いや、ある意味帰ってから一連距離を置いているんだけど。
つか。

「…本当にそれだけ?」
「え?」

なんて。
煽っちゃってもまぁいっか。理性ちょっと揺らぐ。

「…寂しかったの?」
「…うーん」
「俺、少し気まずくてさ。さっき、ほら…」
「あぁ…。
 いや、あまり気にしませんよ?だって…」
「だって?」

 黙り込んで俯いて。
 白い肌。だけど首筋が少し赤くなっていて。素直に、可愛い。そんな姿。

「あのさ、環」

 ちょっとなんか変に笑っちゃいそう。落ち着け俺。鉄面皮だろ?
 けどそうだ、最短精神だったわと思い出したのは「はい?」と俺を見上げた環の後頭部に指を絡ませ、環の膝の上にあった手も握り、そのまま唇を重ねてしまったから。

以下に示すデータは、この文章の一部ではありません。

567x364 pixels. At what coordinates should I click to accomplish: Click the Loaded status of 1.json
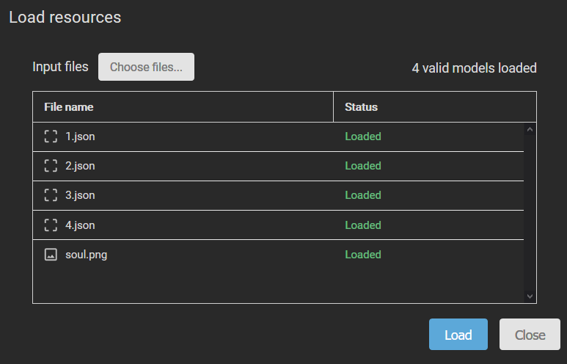[363, 137]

 キスしていい?とか聞こうと思ってたのに。腕は項に回されて。
 啄むようなそれにも、試しに舌を入れてみても、すんなり受け入れてくれて。それが凄く幸せな気がして。

 どっちから雪崩れ込んだか、わからないけど。

 初めて見る環の、強く潤んだ瞳にはもう、微笑むことしか出来なくて。ただ、ちゃんと言おうと耳元で「好きだよ」と言えば、緩く後頭部は撫でられた。

「流星さん、」

 呼ばれて、瞳はかち合い、どちらともなく微笑んで。

暖かいなぁ。

ただただ抱き締めているいまでも、こんなに人は暖かくて愛しい。

「おいで」と、聖母のような優しい笑顔から、その暖かい春のような気持ちと、何より愛しさに、俺は緩くも夢中になって環を抱いた。

愛しくて、キラキラした時間が流れている。生きている、愛する、呼吸をすることはこんなにも素晴らしいと、感じた夜だった。